### Task
Would you transcribe the data word for word?
################
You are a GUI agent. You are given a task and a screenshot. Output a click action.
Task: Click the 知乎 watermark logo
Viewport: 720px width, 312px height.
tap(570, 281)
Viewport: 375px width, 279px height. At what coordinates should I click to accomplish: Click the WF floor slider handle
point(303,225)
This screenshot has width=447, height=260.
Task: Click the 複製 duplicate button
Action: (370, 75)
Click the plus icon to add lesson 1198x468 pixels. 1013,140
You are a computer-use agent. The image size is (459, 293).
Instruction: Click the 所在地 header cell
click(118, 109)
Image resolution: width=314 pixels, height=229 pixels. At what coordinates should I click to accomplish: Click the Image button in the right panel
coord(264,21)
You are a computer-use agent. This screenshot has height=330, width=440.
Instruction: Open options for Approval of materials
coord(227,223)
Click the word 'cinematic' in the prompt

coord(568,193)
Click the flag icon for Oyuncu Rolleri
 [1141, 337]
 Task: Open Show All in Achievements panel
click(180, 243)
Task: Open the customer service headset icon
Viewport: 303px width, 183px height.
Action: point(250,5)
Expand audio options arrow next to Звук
################
### Output below
You are a GUI agent. You are given a task and a screenshot. Output a click action.
Task: Click the 知乎 watermark logo
Viewport: 720px width, 312px height.
tap(570, 281)
Viewport: 375px width, 279px height. At what coordinates should I click to accomplish: Click the WF floor slider handle
point(303,225)
This screenshot has width=447, height=260.
Task: Click the 複製 duplicate button
Action: (370, 75)
Click the plus icon to add lesson 1198x468 pixels. 1013,140
You are a computer-use agent. The image size is (459, 293).
Instruction: Click the 所在地 header cell
click(118, 109)
Image resolution: width=314 pixels, height=229 pixels. At what coordinates should I click to accomplish: Click the Image button in the right panel
coord(264,21)
You are a computer-use agent. This screenshot has height=330, width=440.
Instruction: Open options for Approval of materials
coord(227,223)
Click the word 'cinematic' in the prompt

coord(568,193)
Click the flag icon for Oyuncu Rolleri
 [1141, 337]
 Task: Open Show All in Achievements panel
click(180, 243)
Task: Open the customer service headset icon
Viewport: 303px width, 183px height.
Action: point(250,5)
Expand audio options arrow next to Звук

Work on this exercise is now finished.